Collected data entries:

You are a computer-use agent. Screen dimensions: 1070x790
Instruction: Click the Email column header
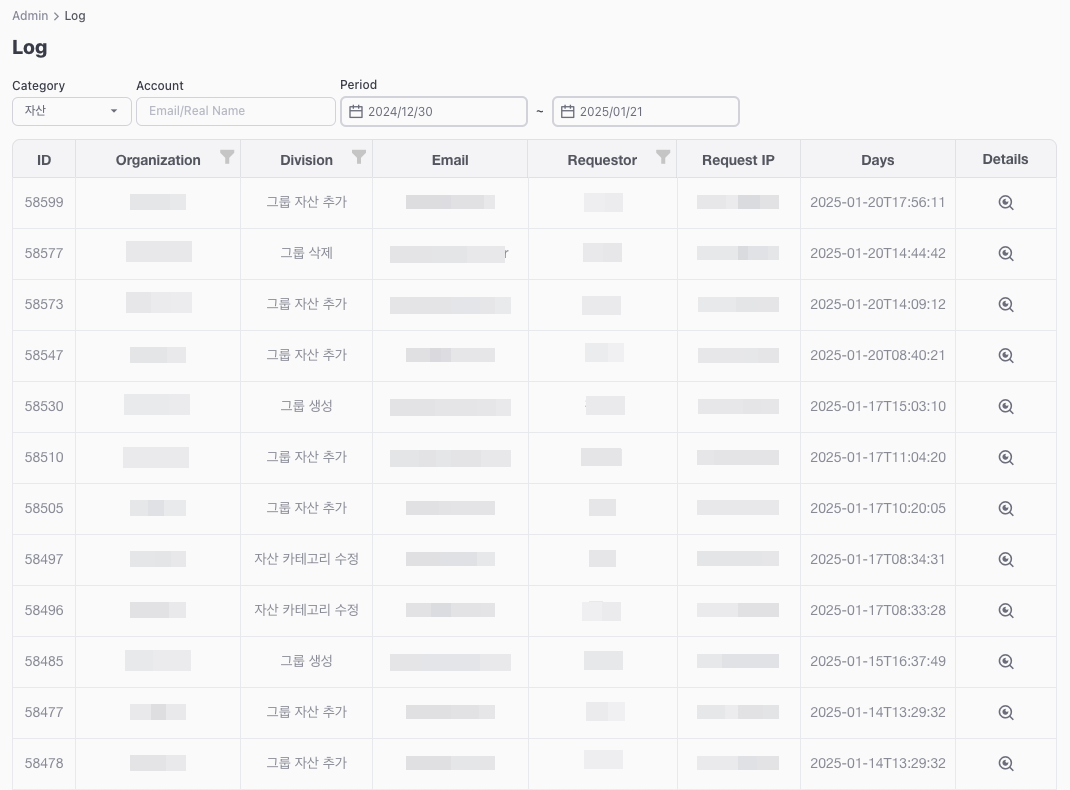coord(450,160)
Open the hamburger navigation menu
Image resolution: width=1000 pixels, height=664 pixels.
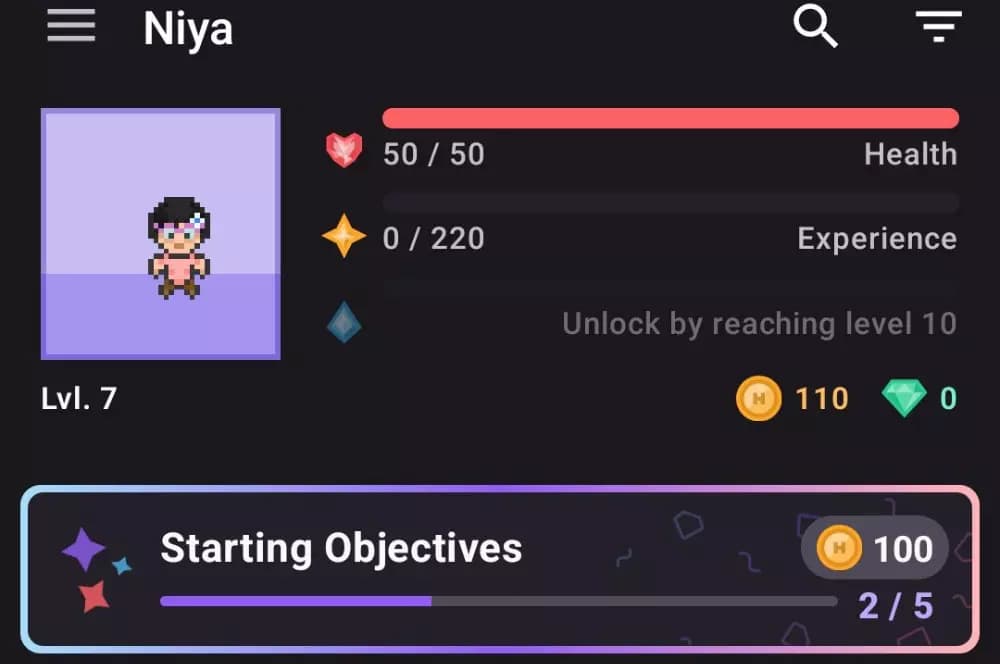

• DIRECTIONS FOR THIS TASK: Reproduce each line above precisely, with no pictures.

• RESPONSE BOX:
You are a computer-use agent. Screen dimensions: 1070x790
Instruction: Click the Email column header
coord(450,160)
Open the hamburger navigation menu
Image resolution: width=1000 pixels, height=664 pixels.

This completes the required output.